И вдруг я понял, какой огромный кусок жизни мы отмахали, помня округлые синие троллейбусы с трафаретной надписью «обслуживается без кондуктора» у задних дверей, керосиновую лавку с очередью, запуски космонавтов, дешёвую еду в кажущемся теперь изобилии, перманентные торжественные похороны и окончившиеся нынче военные парады…
Кончалась эпоха, я чувствовал это, хотя честь этого открытия принадлежала не мне. Всё это прошло, и пройдут приметы нынешнего времени — созвездие рюмочных, сегодняшний праздник, языческие огни Ростральных колонн, войны на окраинах умирающей империи и сонное дыхание коммунальной квартиры.

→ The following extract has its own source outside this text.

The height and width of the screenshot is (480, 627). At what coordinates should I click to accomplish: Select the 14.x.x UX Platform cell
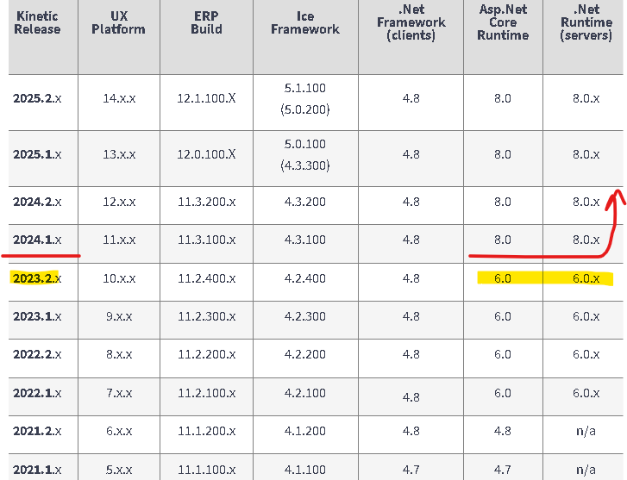point(119,98)
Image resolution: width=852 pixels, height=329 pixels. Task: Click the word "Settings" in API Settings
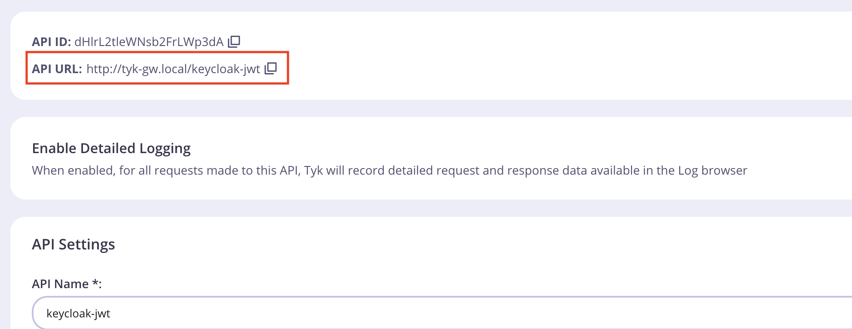click(87, 244)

Люди, тяжело спящие вокруг меня, люди, которых я знал, и те, которых не узнаю никогда, живут своей, недоступной мне жизнью, уходят куда-то.
Всё проходит, но миг истории ещё длится неизменяемым, зависает в нерешительности, истории спящих ещё не продолжаются — в то время, когда по улице Марата грохочет утренний трамвай.
История про Бунина
Целый месяц я дышал воздухом стрельбища, сладким запахом ацетатного пороха, запахом безопасной пока смерти.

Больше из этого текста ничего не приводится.